Public Parking
A journal for storytelling, arguments, and discovery through tangential conversations.
A cue for continuity: in conversation with Ashley Holmes
Tuesday, April 9, 2019 | Luther Konadu

 

 

Listen to any of Sheffield’s Ashley Holmes’ mixes on NTS Radio and it can feel like getting a warm welcome into the mind of a mixer who is every bit as delicate about his choices as he is with their successive arrangements. You can picture Holmes spending hours sifting through record after record, lining them up, seamlessly placing disparate textures together before broadcasting it for us to hear. But he also manages to make the results flow intuitively and casual.  Each time, he takes us on a meandering journey into the decades and then brings us forward and then back again. This back and forth maneuvering is done to a point where you start to lose any geographic or historic orientation you may align the tracks towards. Instead, we are left with a stacked-up sonic displacement and hybridity that is not entirely here nor there.  It teases out the multiple contexts from which these sounds come to be and how they continue to be morphed into new shades that may have only been hinted at in its origins.  

When it comes to Holmes’ work for exhibition contexts, we see this same intrinsic inclination towards Black British music cultures trickle down into his poetic video montages. These image streams are fragmented meditations that cut across recent pasts and generations before. They go beyond mere images to be looked at and instead, their social and political histories are kept alive to be passed forward. Holmes has been adapting display strategies to give a kind of felt physicality to how we encounter them in three-dimensional space. Within those contexts, they point to an ongoing impetus of re-establishing of meaning. For Holmes, all this is every bit a personal necessity to make sense of untold histories as it is collective-minded.

In our conversation, the reflective and observant Holmes ponders over how his motivations for reaching back into the origins of Black British music is a means of contemplating his own family history. He discusses his interests in the language of sound as material, and his venture into performance—among other talking points.

 

i've become more interested in observing current concerns prevalent in the discourse that surrounds Blackness and the spaces it occupies in contemporary Britain. I think this has allowed me to have conversations and questions about these histories and to make sense of where things are at now. That’s where sampling comes from, for me. It's this idea of paying homage to something you either have a lot of respect for or you feel a sense of belonging to - then providing a new perspective. I’m interested in the subtleties and nuances of what happens during this process of figuring out alternative perspectives.

 

I’ll start by asking: What have you been curious about lately?

A lot of the things I’m curious about lately seem to be relating to a dialogue around the distribution, circulation, and exchanges of images and audio. I’m thinking a lot about the role and relevance of archival material in contemporary society; who is represented and how.

I’m also curious about what others are up to creatively at the moment, and I’m curious about where the exchanges and gestures of support happen. I’m thinking about what it means to be in conversation with the things others do. And so, I’m trying to be as thorough as possible when working collaboratively so that nothing operates on assumptions, and to question how that then informs my own interests in moving image, sound, and more recently, performance. I like the ambiguity of the word “performance” and am interested in how its meaning or understanding might shift depending on its context. For example, expectations of a touring arena-size rap show compared to a spoken word reading - I’m curious about gatherings and events that consider ways of facilitating space for critical dialogue.

********

▸ REQUEST 1:
Check each statement against the interview with Ashley Holmes. Answer yes or no for each, and quote the words from the text that decide it.
(a) The piece is dated Tuesday, April 9, 2019.
(b) Holmes's mixes can be heard on NTS Radio.
(c) Holmes says he dislikes the ambiguity of the word "performance."
▸ REQUEST 2: In the entries, rewrite the lines from the one containing "Task: Click the function name addToFirst" through the one containing "Action: 245,355". Replace "screenshot" with "image" and leave everything else unchanged.

▸ SUPPLIED RECORDS:
********

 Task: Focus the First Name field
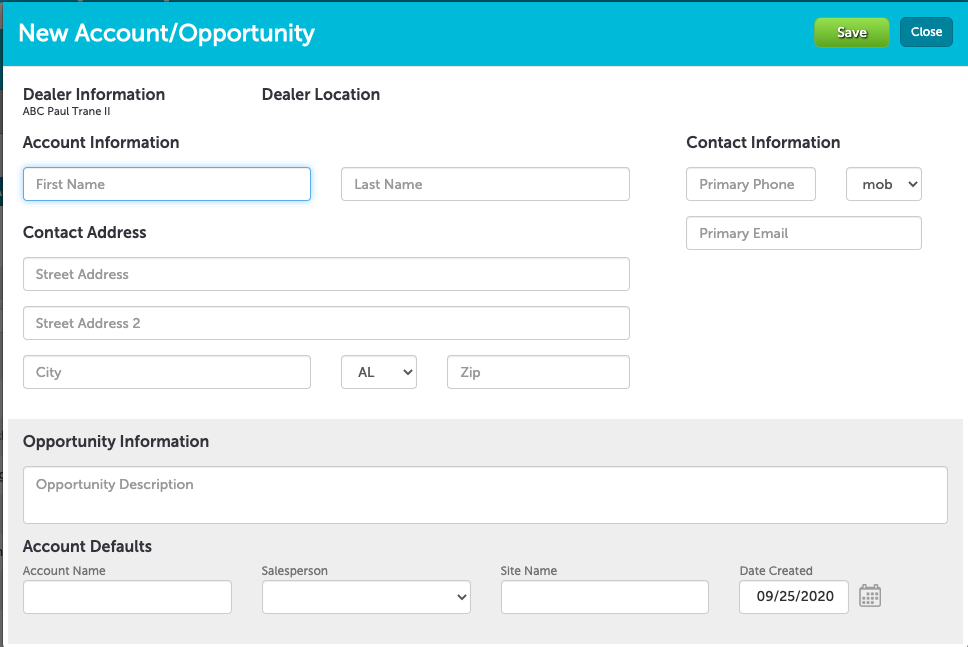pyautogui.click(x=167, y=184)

********

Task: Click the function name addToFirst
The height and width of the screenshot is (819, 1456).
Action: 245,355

********

▸ FINAL RESULT 1:
(a) Yes: "Tuesday, April 9, 2019"
(b) Yes: "Listen to any of Sheffield’s Ashley Holmes’ mixes on NTS Radio"
(c) No: "I like the ambiguity of the word “performance”"

▸ FINAL RESULT 2:
Task: Click the function name addToFirst
The height and width of the image is (819, 1456).
Action: 245,355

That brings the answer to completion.